The content of the thickener may be determined so that the consistency (i.e., worked penetration) of the resultant composition according to the invention may be typically 250 to 450, preferably 280 to 415. The aliphatic diurea thickener may preferably be contained in an amount of 0.01 to 5 mass %, more preferably 0.1 to 3 mass %, based on the total mass of the grease composition of the invention.
[(c) Magnetic Particles]
The kind of magnetic particles used in the invention is not particularly limited so long as the particles are provided with magnetic properties. For example, iron and iron compounds such as iron oxide, iron carbide, iron nitride, metal-containing ferroalloy, iron carbonyl and the like; and low-carbon steel, chromium dioxide, nickel, cobalt, gadolinium, gadolinium organic derivatives and the like may be used. One kind of magnetic particles may be used alone, or two or more kinds may be used in combination. Of the above-mentioned magnetic particles, iron particles and iron compound particles are preferable, iron particles and iron carbonyl particles are more preferable, and iron particles are most preferable.
In the invention, commercially available magnetic particles may be used. For example, it is possible to use commercially available magnetic particles from International Specialty Products Inc., under the trade name of CIP. As the magnetic particles, ferromagnetic particles are still more preferable.
The magnetic particles may preferably have a number-average particle diameter of 0.1 to 10 μm, more preferably 1 to 10 μm, and most preferably 5 to 10 μm. In this case, desired magneto-rheological properties can be obtained. In the present invention, the number-average particle diameter of the magnetic particles can be determined by the conventional method, for example, by determining the size of magnetic particles from the electron microscope images.
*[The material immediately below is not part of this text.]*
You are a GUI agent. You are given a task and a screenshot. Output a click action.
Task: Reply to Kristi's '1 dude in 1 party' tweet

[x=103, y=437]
When the magnetic particles are not spherical, the average of the longer diameter and the shorter diameter of each particle is taken, from which the number-average particle diameter is calculated.
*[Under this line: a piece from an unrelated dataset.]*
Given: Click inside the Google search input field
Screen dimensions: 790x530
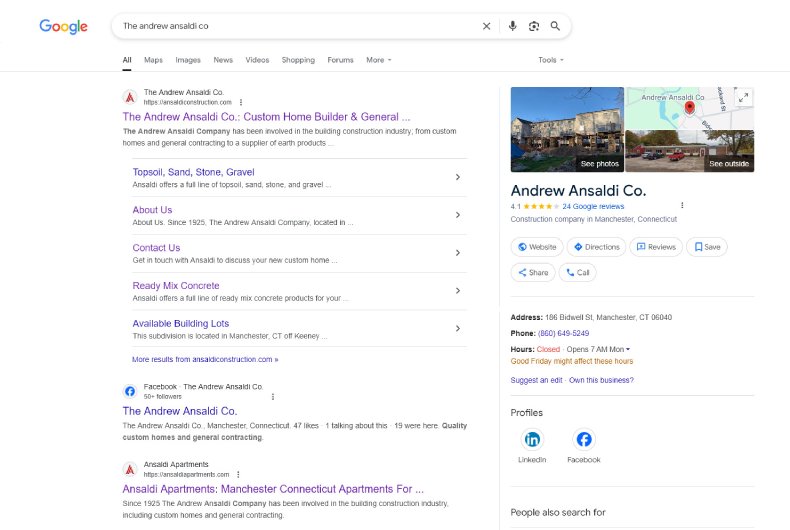Looking at the screenshot, I should click(x=290, y=26).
In the composition of the invention, the content of the magnetic particles may be within the range of 45 to 95% by mass, preferably 45 to 90% by mass, and more preferably 65 to 90% by mass.
[Antioxidant]
The composition of the invention may further comprise an antioxidant. In consideration of the antioxidant effect, one kind of antioxidant may be used alone or two or more antioxidants may be used in combination. The antioxidants include amine type antioxidants, phenol type antioxidants and quinoline type antioxidants. The representative examples of the amine type antioxidants include α-naphthylamine, phenyl α-naphthylamine, alkylphenyl α-naphthylamine, alkyldiphenylamine and the like; examples of the phenol type antioxidants include hindered phenols such as 2,6-di-tert-butyl-p-cresol, pentaerythrityltetrakis[3-(3,5-di-t-butyl-4-hydroxyphenyl)-propionate], octadecyl-3-(3,5-di-t-butyl-4-hydroxyphenyl)propionate and the like; and examples of the quinoline type antioxidants include 2,2,4-trimethyl-1,2-dihydroquinoline polymer and the like.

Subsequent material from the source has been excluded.